_WORK TO COMPLETE_: Rewrite the entries as a numbered list, starting at the line that contains "Task: Select the 8*12 Inch size" and ending at the line that contains "(x=1635, y=973)", and leave out any blank lines.

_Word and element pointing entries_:

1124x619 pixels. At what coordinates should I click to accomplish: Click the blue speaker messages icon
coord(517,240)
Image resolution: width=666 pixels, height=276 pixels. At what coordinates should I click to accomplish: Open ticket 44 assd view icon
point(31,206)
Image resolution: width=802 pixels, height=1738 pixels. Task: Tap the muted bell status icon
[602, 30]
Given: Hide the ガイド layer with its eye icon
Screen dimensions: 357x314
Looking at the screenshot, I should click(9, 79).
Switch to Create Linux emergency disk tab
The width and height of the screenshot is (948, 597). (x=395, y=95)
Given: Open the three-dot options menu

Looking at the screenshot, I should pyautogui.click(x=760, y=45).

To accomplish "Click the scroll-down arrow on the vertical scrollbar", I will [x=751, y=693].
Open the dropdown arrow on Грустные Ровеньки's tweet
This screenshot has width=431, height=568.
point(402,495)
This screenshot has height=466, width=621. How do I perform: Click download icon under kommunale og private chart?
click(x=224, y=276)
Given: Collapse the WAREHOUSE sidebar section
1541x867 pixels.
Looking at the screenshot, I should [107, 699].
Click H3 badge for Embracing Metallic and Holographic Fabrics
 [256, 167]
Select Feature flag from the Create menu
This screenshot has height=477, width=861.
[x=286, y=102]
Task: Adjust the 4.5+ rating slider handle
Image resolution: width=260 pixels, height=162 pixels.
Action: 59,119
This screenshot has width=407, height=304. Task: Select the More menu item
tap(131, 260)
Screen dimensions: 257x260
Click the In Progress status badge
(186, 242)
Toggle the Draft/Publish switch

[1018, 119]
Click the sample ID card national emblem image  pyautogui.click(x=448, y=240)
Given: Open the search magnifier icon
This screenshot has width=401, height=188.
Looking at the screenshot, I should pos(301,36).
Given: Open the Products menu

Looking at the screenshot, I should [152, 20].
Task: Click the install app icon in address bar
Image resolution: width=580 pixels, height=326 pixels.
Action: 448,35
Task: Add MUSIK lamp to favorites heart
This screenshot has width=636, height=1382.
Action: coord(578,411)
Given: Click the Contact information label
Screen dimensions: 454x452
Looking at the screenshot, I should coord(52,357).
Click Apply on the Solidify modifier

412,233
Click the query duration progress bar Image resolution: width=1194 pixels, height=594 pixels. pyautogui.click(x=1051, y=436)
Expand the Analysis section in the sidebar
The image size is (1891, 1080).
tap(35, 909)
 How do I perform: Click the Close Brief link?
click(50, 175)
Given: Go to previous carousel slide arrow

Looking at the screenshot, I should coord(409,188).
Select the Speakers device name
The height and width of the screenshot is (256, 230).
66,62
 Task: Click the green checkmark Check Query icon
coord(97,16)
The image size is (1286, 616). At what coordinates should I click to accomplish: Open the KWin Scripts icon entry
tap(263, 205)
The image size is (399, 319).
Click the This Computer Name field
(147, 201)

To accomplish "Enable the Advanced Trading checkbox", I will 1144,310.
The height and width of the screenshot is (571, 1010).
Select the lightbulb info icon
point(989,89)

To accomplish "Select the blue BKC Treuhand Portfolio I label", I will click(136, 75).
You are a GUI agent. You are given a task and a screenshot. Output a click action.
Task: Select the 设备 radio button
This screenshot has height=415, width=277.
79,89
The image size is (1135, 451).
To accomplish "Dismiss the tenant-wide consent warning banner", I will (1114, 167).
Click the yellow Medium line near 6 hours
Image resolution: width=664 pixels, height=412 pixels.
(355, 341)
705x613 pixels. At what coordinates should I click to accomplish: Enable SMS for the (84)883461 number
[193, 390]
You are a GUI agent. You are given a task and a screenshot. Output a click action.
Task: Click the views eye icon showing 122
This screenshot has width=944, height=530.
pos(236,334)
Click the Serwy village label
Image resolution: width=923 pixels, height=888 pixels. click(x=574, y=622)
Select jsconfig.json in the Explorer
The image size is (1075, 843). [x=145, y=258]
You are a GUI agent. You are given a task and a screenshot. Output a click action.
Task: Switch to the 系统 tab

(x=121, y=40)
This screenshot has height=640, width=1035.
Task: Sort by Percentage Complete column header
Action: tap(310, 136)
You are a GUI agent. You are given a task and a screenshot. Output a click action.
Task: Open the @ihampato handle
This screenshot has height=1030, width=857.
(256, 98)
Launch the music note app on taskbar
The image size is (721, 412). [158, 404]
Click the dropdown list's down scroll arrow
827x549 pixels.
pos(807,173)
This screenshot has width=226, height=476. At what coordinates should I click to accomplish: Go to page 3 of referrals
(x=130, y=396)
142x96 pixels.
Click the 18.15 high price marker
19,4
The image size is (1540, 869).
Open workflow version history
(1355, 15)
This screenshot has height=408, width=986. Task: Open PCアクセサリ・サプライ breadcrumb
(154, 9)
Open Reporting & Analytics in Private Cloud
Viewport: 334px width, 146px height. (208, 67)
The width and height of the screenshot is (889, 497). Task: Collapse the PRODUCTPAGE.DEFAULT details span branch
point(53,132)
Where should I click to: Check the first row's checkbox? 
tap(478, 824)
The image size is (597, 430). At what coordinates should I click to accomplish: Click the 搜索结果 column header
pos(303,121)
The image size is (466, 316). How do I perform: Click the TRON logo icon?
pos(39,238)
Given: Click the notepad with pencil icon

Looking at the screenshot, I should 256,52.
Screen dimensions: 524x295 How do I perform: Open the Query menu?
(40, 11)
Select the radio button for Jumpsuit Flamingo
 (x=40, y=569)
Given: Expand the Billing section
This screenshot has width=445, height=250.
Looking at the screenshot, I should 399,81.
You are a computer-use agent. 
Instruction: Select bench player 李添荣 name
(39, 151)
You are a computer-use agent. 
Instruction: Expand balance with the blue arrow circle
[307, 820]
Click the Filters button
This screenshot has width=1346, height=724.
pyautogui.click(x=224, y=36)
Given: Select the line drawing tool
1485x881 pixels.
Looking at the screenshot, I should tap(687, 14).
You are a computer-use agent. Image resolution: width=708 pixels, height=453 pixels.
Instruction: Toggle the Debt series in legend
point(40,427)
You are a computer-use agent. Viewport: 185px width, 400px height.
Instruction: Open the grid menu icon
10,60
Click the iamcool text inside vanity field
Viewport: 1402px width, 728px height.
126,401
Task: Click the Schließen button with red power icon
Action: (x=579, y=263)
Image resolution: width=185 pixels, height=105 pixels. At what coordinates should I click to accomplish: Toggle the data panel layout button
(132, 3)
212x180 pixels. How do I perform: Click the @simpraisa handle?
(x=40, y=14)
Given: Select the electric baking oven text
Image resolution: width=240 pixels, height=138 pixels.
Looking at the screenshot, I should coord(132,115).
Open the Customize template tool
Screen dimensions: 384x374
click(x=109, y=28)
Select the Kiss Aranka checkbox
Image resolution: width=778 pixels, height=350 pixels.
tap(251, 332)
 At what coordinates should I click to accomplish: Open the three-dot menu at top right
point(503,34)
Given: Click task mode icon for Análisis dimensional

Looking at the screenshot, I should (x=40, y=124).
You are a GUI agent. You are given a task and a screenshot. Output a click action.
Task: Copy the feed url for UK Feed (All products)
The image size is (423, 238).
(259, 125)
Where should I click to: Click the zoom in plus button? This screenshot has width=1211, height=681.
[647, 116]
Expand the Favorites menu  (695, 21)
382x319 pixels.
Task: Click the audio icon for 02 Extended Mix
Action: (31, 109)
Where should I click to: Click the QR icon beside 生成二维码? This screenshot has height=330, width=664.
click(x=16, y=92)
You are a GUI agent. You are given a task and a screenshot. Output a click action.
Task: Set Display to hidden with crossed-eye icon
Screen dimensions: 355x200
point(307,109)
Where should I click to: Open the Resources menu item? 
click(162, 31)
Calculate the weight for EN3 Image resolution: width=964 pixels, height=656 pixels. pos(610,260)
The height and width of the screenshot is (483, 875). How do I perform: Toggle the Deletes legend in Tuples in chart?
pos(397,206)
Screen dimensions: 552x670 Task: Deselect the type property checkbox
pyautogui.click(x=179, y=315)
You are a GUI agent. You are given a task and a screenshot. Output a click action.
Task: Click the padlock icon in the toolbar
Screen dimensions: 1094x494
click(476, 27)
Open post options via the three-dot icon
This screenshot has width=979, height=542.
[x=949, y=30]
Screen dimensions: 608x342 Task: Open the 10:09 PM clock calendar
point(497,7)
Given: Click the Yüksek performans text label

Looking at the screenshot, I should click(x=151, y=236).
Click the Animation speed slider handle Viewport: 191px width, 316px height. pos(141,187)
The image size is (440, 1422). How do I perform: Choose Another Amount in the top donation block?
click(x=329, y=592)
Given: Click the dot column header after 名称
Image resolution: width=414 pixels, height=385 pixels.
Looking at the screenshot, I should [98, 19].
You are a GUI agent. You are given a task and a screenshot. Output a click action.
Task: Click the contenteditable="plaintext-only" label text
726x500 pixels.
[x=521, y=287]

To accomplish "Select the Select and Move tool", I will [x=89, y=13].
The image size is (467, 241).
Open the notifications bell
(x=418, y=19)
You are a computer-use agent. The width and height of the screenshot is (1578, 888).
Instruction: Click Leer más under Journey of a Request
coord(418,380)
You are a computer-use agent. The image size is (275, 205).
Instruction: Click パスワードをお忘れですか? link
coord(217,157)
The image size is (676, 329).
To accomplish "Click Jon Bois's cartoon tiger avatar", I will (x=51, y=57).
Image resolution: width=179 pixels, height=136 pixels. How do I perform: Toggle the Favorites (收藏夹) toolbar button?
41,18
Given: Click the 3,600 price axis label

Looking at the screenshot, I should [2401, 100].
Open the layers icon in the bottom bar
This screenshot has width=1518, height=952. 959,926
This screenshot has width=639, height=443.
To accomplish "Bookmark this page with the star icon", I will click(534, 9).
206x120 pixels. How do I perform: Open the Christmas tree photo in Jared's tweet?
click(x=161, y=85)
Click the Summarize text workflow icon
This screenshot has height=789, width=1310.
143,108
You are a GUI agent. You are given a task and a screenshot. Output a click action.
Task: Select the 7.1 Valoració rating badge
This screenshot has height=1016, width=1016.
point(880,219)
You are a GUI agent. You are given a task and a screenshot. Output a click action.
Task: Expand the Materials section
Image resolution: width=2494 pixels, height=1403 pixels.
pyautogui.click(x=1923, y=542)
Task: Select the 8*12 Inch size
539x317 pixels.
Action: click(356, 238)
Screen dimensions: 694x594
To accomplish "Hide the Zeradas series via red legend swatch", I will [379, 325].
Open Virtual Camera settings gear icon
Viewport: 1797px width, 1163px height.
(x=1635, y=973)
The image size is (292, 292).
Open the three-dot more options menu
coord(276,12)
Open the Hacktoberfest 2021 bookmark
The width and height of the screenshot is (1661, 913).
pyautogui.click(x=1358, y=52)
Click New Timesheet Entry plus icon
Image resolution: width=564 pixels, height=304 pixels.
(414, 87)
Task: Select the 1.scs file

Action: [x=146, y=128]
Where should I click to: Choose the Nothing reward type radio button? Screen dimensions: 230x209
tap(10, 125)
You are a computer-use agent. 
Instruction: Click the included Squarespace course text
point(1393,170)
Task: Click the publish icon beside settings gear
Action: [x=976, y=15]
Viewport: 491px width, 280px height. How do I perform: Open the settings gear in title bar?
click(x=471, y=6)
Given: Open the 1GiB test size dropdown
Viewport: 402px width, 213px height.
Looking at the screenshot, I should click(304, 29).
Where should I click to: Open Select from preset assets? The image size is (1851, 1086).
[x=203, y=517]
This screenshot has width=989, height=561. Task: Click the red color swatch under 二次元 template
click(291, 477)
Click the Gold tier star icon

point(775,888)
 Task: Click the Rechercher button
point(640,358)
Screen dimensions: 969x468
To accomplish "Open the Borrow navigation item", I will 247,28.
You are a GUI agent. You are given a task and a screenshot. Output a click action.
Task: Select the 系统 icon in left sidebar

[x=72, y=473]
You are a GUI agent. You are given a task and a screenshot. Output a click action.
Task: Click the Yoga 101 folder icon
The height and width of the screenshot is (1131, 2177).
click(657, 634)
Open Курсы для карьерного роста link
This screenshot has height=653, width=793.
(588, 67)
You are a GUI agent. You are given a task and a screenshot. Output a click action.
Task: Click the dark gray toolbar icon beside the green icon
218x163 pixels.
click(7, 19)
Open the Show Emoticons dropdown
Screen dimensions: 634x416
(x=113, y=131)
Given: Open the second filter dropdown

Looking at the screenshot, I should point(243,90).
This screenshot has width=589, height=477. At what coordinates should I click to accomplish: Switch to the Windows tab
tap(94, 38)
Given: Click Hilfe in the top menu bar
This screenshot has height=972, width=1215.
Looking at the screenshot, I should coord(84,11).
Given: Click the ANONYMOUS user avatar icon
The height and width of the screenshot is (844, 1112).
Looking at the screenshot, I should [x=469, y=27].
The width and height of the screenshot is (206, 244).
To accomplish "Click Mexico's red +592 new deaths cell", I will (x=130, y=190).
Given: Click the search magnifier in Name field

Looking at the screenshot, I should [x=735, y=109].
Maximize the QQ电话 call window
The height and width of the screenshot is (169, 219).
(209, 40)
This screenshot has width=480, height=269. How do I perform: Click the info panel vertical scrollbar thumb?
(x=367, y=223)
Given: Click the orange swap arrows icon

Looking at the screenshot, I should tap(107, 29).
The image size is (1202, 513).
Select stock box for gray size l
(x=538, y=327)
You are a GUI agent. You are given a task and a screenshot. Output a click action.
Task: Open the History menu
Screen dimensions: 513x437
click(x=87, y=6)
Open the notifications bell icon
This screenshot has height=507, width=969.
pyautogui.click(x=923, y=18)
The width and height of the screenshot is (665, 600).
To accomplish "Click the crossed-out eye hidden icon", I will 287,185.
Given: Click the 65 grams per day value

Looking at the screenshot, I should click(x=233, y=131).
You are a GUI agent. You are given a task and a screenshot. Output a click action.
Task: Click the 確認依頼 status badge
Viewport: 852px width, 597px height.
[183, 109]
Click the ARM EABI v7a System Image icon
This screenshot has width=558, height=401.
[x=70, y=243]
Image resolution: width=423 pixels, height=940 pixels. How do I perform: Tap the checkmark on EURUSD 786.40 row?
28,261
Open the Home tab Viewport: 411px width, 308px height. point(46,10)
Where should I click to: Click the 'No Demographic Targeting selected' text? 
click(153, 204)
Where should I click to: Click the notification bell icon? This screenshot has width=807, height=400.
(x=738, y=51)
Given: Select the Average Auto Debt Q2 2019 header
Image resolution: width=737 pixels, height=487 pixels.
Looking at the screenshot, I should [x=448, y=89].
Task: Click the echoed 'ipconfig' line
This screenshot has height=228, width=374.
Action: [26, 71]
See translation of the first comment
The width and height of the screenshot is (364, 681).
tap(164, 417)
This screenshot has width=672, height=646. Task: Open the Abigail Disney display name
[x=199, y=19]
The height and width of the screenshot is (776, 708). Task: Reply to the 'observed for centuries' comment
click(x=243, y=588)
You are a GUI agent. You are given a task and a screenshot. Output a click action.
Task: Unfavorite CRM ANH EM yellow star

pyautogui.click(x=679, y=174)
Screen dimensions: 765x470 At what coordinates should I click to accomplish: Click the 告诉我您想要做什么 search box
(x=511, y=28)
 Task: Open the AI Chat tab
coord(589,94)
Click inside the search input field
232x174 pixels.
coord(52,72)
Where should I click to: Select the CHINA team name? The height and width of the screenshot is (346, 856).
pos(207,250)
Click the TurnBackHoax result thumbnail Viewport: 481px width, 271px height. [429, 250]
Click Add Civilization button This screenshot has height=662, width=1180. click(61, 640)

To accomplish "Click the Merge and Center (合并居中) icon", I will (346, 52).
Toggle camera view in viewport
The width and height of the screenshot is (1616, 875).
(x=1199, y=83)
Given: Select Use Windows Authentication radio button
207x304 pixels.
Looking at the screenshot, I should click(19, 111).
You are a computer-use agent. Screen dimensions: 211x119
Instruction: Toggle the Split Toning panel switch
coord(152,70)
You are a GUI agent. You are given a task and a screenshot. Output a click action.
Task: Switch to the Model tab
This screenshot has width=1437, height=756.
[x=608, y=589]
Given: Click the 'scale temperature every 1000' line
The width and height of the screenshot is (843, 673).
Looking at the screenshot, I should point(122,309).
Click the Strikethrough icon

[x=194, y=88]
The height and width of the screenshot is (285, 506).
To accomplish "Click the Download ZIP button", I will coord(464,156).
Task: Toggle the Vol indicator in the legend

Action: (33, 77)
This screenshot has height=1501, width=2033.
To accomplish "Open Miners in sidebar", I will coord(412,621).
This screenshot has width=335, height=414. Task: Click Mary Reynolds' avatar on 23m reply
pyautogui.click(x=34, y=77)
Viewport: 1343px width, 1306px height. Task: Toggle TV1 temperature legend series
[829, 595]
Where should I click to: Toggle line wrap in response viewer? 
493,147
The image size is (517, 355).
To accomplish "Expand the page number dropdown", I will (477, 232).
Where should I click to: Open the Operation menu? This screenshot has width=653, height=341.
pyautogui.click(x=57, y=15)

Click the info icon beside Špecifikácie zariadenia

_EXPECTED OUTPUT_:
1. Task: Select the 8*12 Inch size
2. 539x317 pixels.
3. Action: click(356, 238)
4. Screen dimensions: 694x594
5. To accomplish "Hide the Zeradas series via red legend swatch", I will [379, 325].
6. Open Virtual Camera settings gear icon
7. Viewport: 1797px width, 1163px height.
8. (x=1635, y=973)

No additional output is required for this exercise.